Venture Capitalist: What They Do & How They Make Money

Venture capitalist

A venture capitalist (VC) is a professional investor who manages a fund of other people's money and invests it in high-growth startups in exchange for equity. VCs aim for outsized returns (10x+), usually take board seats, and earn through the "2 and 20" model — a 2% management fee plus 20% of profits.

What Is a Venture Capitalist?

A venture capitalist is a professional startup investor. They manage pools of money (called funds) raised from other investors — pension funds, endowments, wealthy individuals — and deploy that capital into promising startups that could become the next big thing.

What makes VCs distinct:

  • Manage large investment funds
  • Focus on high-growth startups
  • Take active roles in companies
  • Aim for massive returns (10x+)
  • Usually get board seats

What Does a Venture Capitalist Do?

Beyond writing checks, a VC raises capital from limited partners, sources and vets deals, negotiates terms, and then actively helps portfolio companies grow — recruiting executives, opening doors to customers, and guiding strategy from a board seat. The role spans the full lifecycle: from fundraising to exit (acquisition or IPO).

How Do Venture Capitalists Make Money?

VCs earn through two channels — the "2 and 20" model:

SourceHow it works
Management fees (the "2")~2% of total fund size annually. A $100M fund = $2M/year for salaries and operations. Paid regardless of performance.
Carried interest (the "20")20% of the fund's profits — but only after investors get their money back. The real money-maker: $500M profit = $100M to the VCs.

Venture Capitalist vs Angel Investor

AspectVenture CapitalistAngel Investor
Source of moneyOther people's money (a fund)Their own money
Check size$1M–$100M$10K–$500K
StageLater stagesEarly stages
ProcessFormal, approval committeesInformal, quick decisions
Round roleOften leads the roundOften invests alongside others

Venture Capitalist FAQ

What is a venture capitalist in simple terms?

Someone who invests other people's pooled money into startups with high growth potential, hoping a few big winners return the whole fund many times over.

How do venture capitalists make money?

Through the "2 and 20" model: a ~2% annual management fee on the fund's size, plus 20% of the profits (carried interest) once investors have been repaid.

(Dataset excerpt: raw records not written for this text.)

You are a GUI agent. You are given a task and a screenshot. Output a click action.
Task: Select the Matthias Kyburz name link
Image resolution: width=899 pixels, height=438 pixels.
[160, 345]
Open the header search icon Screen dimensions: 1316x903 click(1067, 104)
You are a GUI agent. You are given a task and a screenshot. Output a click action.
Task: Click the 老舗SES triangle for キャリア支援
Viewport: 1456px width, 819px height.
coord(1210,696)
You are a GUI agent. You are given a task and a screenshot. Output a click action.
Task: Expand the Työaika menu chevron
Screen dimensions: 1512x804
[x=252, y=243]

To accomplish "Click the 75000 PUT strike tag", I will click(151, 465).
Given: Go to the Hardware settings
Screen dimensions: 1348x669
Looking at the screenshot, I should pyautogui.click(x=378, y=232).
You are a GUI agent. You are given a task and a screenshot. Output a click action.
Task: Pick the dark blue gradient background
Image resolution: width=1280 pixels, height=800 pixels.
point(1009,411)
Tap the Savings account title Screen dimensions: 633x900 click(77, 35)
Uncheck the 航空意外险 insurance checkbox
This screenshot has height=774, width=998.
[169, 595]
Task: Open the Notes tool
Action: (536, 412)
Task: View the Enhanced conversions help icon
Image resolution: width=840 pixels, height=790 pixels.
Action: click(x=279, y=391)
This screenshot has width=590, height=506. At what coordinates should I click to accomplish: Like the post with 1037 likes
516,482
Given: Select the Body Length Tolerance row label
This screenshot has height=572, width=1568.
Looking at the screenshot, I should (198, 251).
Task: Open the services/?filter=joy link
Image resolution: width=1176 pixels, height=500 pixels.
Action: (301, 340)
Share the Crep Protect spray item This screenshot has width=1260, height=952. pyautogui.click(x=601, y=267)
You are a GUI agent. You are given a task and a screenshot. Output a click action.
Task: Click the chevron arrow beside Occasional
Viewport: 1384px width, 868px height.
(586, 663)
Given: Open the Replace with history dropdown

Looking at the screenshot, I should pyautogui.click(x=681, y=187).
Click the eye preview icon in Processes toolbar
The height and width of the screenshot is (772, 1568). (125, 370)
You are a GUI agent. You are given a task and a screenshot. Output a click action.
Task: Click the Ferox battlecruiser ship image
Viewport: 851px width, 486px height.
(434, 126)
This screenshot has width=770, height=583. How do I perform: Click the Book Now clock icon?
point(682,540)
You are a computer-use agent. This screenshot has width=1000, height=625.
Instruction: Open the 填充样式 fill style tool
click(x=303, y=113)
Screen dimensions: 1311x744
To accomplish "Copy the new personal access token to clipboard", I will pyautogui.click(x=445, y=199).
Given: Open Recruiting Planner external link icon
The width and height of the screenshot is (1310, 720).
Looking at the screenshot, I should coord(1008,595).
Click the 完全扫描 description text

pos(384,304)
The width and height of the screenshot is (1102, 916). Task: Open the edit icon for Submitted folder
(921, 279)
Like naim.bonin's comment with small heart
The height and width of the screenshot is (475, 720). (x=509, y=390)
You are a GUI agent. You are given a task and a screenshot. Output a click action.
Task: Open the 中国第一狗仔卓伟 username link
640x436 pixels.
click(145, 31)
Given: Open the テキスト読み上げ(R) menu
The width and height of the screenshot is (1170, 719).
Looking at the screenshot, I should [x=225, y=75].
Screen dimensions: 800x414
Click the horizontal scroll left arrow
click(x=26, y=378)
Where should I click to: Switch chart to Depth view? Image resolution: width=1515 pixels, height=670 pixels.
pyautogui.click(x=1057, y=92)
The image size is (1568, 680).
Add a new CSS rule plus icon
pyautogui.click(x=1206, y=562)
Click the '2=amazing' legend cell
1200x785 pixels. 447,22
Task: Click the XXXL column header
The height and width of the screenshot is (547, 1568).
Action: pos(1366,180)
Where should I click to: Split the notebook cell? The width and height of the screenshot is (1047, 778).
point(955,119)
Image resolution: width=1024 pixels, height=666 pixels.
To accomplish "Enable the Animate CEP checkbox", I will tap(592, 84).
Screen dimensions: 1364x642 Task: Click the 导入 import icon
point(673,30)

What's the difference between a venture capitalist and an angel investor?

An angel invests their own money in early-stage startups with smaller checks and quick decisions. A VC invests a managed fund's money, writes much larger checks, comes in at later stages, and usually leads rounds with a formal process.

What return does a VC expect?

VCs target 10x+ on individual winning bets, because most startups fail. The few big successes need to cover the losses and still deliver a strong overall fund return.